How "The Girl With the Dragon Tattoo" became the year's surprise arthouse hit.
The year’s most successful foreign film isn’t from Pedro Almodóvar, doesn’t include martial arts fighting and isn’t distributed by Miramax or Sony Pictures Classics. It didn’t even play at a major international film festival like Cannes or Toronto. Reviews were generally favorable, but by no means raves; and with no foreign stars and a running time of more than two-and-a-half hours, it’s a miracle that the Swedish thriller “The Girl With the Dragon Tattoo” garnered some $9 million in U.S. ticket sales and has become a first-of-its-kind arthouse franchise for new distributor Music Box Films.
Based on the bestselling Swedish book by Stieg Larsson, “Dragon Tattoo” is the first in the author’s wildly successful “Millennium Trilogy.” Along with subsequent installments, “The Girl Who Played With Fire” and “The Girl Who Kicked the Hornet’s Nest,” the books have sold over 3.5 million copies in the U.S. and spent multiple weeks atop the New York Times bestseller list (“Hornet’s Nest” hit #1 just last month). Hence, awareness for Larsson’s cyberpunk tough-as-nails “Girl” — the book’s central character Lisbeth Salander, written as “five feet tall, thin as a stick” and capable of an “orgy of violence” — isn’t exactly low. But a Swedish-language film is another matter.

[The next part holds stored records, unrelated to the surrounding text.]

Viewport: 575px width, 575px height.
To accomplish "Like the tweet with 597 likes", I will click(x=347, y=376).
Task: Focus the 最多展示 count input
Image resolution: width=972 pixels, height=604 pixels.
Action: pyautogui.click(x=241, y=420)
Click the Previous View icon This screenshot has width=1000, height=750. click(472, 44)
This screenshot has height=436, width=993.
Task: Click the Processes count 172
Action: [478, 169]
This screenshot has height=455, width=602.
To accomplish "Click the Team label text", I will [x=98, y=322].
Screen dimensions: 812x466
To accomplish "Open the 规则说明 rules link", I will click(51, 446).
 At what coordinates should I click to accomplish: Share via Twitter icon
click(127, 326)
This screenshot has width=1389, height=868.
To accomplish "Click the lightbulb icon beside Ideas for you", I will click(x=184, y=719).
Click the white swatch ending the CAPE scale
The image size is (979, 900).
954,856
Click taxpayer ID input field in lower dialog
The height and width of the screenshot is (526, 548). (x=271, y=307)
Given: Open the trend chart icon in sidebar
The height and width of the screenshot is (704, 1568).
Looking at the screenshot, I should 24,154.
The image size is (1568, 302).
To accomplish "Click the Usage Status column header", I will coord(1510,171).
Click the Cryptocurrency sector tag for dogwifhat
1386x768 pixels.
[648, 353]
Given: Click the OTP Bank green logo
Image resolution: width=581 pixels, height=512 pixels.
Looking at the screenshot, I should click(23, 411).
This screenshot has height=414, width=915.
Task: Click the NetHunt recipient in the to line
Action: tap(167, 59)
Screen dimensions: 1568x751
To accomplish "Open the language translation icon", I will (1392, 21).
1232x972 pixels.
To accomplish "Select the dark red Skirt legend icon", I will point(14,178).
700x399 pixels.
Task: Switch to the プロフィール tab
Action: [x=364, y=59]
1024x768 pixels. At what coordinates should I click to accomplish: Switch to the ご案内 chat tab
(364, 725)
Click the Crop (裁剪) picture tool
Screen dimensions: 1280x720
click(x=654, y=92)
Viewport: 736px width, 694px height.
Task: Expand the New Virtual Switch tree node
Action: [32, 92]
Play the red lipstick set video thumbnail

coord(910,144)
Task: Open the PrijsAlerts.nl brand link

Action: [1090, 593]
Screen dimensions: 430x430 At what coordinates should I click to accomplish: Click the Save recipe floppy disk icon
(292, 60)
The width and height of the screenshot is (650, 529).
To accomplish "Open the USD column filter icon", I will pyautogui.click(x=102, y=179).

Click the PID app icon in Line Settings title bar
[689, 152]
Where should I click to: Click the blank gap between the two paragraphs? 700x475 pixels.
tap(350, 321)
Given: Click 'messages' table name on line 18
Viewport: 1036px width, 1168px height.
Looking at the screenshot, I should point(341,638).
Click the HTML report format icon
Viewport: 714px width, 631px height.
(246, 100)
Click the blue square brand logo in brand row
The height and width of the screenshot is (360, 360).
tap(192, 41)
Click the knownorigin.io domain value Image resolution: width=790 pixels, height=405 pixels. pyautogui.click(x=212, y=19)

Scandinavian films haven’t resonated with U.S. audiences in any meaningful way since the late 1980s (when “My Life as a Dog,” “Fanny and Alexander” and “Babette’s Feast” all made multiple millions). And while there’s plenty of evidence to suggest that bestselling books can spawn box office hits — “Twilight,” “Harry Potter,” “The Da Vinci Code” — there’s very few examples when it comes to foreign-language adaptations crossing over into America. “Like Water for Chocolate” was based on a popular Mexican novel published in 1989, but it was the movie’s 1992 release that spurred U.S. sales, not the other way around.
Music Box Films’ managing director Ed Arentz acknowledges “Dragon Tattoo’s” initial hurdles. “On the face of it, it’s a Swedish film that’s two-and-a-half hours long. A lot of the exhibitors were saying, ‘We’ll stick with ‘Greenberg’ or ride out ‘The Ghost Writer’ a little longer.’ But then they eventually came around.”
Timing has been crucial to the success of “The Girl with the Dragon Tattoo” at arthouses, not the least of which was because of an unprecedented kind of synchronicity with the U.S. paperback phenomenon. Because “The Millenium Trilogy” were originally Swedish language novels, it took several years for Larsson’s books to show up Stateside, and by that time, the first film was also made — breaking box office records in Sweden (the first two films surpassed both “Harry Potter” and “Ice Age” sequels at home last year).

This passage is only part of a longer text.